# Cannondale jekyllTeam Replica 2022 LEFTY question



## badaboum (4 mo ago)

Hey all

This is one of my bikes










According to my service center, the left ELO is leaking air (quite obvious) and the chamber inside needs to be changed but the spare parts are no longer available from Cannondale

Is that true?

If that's the case, what are the possible replacement for this lefty?

Thanks


----------



## DFWXC (6 mo ago)

26er? I would be nervous to blow too much money on a 26er Jekyl, you are likely on borrowed time on the swingarm. 

You can always go to a conventional 26er fork with either a 1 1/8 or a 1 1/8 and 1.5 tapered steerer but would need a new front wheel

Are the 27.5 Leftys really a 29 fork or a 27.5 specific fork? A true 27.5 fork might not be too terrible from a geometry standpoint.

This is probably your best bet to find it

In the UK


----------



## badaboum (4 mo ago)

Thanks for your feedback
I don't ride that much the bike. It's more for the fun of keeping a legacy bike so i think the borrowed hours for the swingarm can last a few years 

There are not 26er lefty that could fit into the tube ?


----------



## DFWXC (6 mo ago)

I doubt you will find a 26" lefty that doesn't need a rebuild or will soon need one. They are very old at this point, and spares essentially nonexistent.

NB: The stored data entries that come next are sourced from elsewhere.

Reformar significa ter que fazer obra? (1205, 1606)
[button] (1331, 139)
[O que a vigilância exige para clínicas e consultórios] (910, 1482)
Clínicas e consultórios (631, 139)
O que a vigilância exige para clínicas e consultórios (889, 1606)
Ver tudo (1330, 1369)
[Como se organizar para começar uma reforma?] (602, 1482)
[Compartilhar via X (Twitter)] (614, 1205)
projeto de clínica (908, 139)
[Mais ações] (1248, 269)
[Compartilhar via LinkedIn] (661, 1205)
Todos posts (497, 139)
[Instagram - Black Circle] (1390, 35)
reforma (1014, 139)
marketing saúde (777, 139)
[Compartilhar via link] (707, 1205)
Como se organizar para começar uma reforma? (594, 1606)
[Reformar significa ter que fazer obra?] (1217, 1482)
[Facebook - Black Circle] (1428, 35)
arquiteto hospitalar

I think the 27.5 Lefty might be your best bet if you want to ride, but a non Cannondale fork would be the better way long term.


----------



## badaboum (4 mo ago)

If I go for a non cannondale fork, any recommendation ? Any specific things I need to be carreful about?


----------



## J_Westy (Jan 7, 2009)

You'd have better luck asking your question in the Cannondale forum:









Cannondale







www.mtbr.com


----------



## Oey12 (Aug 15, 2020)

Had the same bike OP, good luck with your search…


----------



## badaboum (4 mo ago)

Thanks
will do / I will dive in the Cannondale forum


----------